Tu, che su tutta la terra, su tutto il mare
dal cielo divino scruti con i tuoi raggi,
dimmi sinceramente se hai visto chi rapì la cara figliola
di forza mentr’ero lontana, contro la sua volontà,
ed è fuggito, uno degli dèi o degli uomini mortali».
Così disse e a lei l’Iperionide rispose parola:
«Figlia di Rea chioma bella, regina Demetra,
saprai: molto rispetto ho per te, ti compiango
così angosciata per tua figlia snelle caviglie.
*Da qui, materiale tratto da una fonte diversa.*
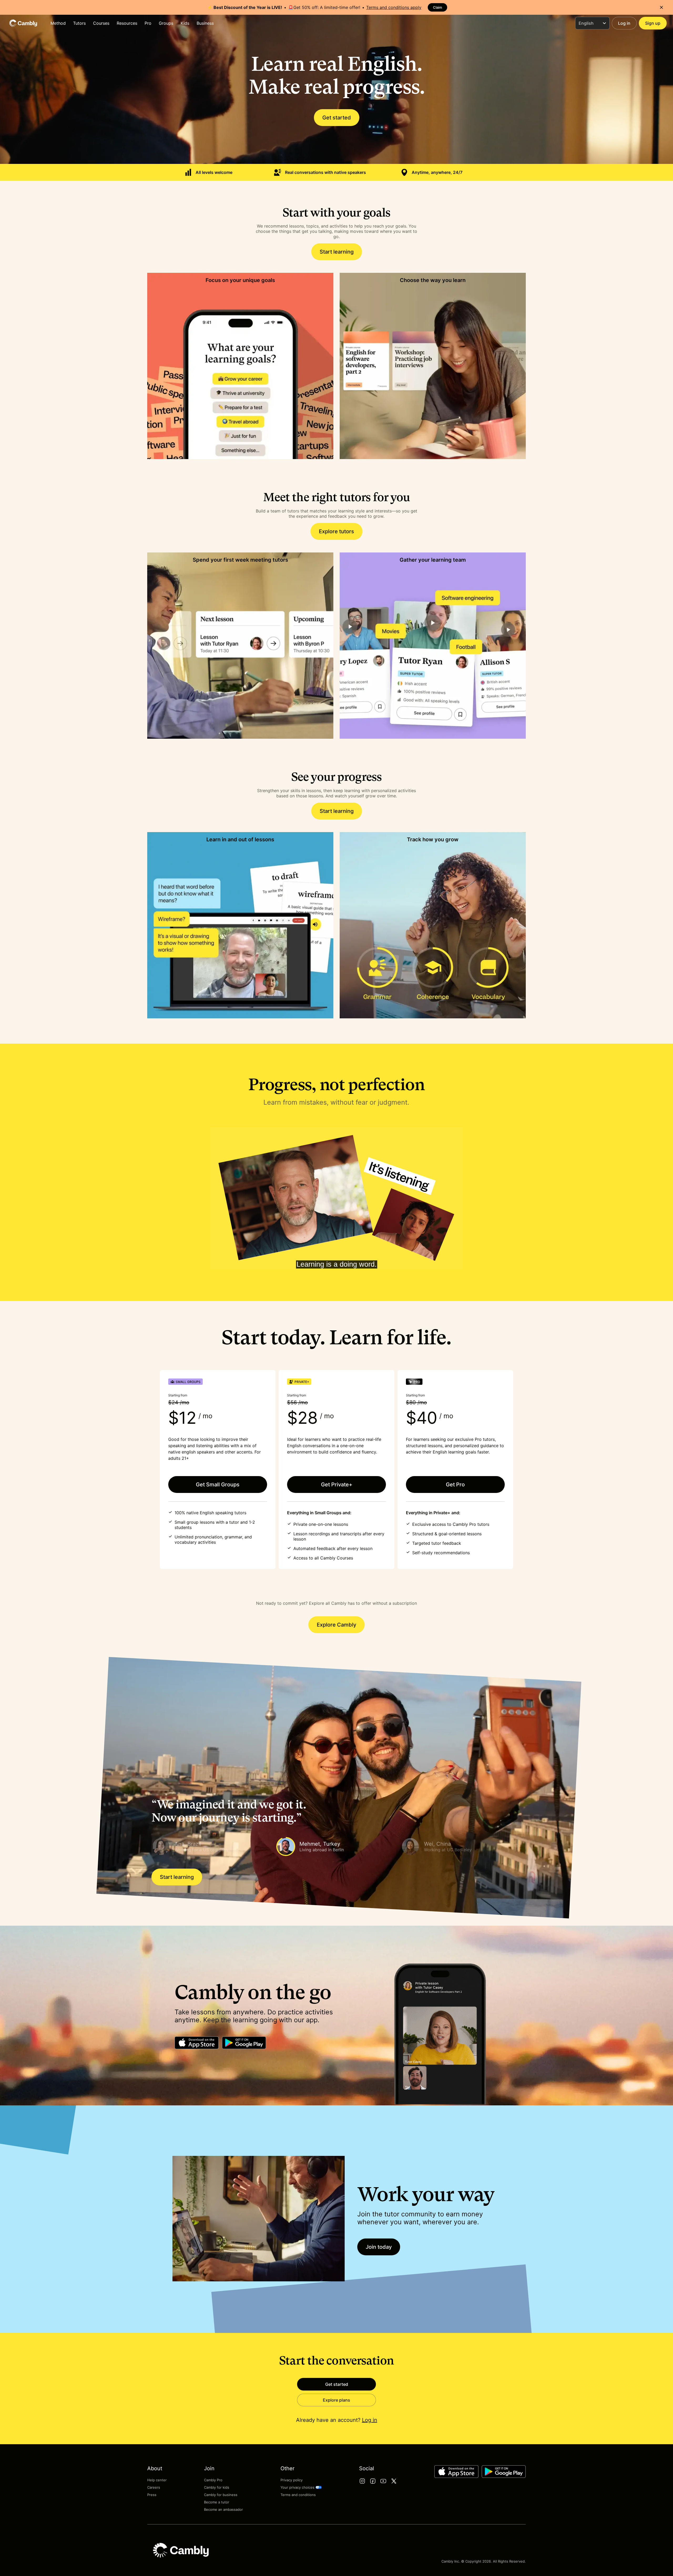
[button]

Nessun altro
è colpevole tra gli immortali se non Zeus adunatore di nubi:
l’ha concessa ad Ade perché fosse detta sua sposa fiorente,
a suo fratello, e questi verso l’abisso di tenebre
la trascinò sui cavalli, che gridava a gran voce.
Ma tu, dea, interrompi il grande lamento: non bisogna
coltivare senza ragione un’ira insaziabile, non è disonore
avere per genero tra gli immortali Aidoneo signore di molti,
tuo fratello, d’identica stirpe: ebbe il suo regno
quando all’inizio vi fu la divisione in tre parti
ed egli sta tra coloro di cui fu sorteggiato sovrano».
Disse così, incitò i cavalli e subito questi al richiamo
tirarono il carro veloce, simili ad uccelli dalle ali distese.
A lei penetrò nel cuore un dolore più tremendo e feroce.
Gli Inni omerici
L’Inno a Demetra rappresenta, insieme alla Teogonia di Esiodo, la fonte più antica sulla vicenda del rapimento di Persefone da parte di Ade. E’ anche il resoconto più autorevole e completo di questo famoso mito, un grandioso affresco che unisce per sempre due divinità in origine distinte: va ricordato infatti che nell’Iliade e nell’Odissea Persefone non è mai rappresentata come figlia di Demetra.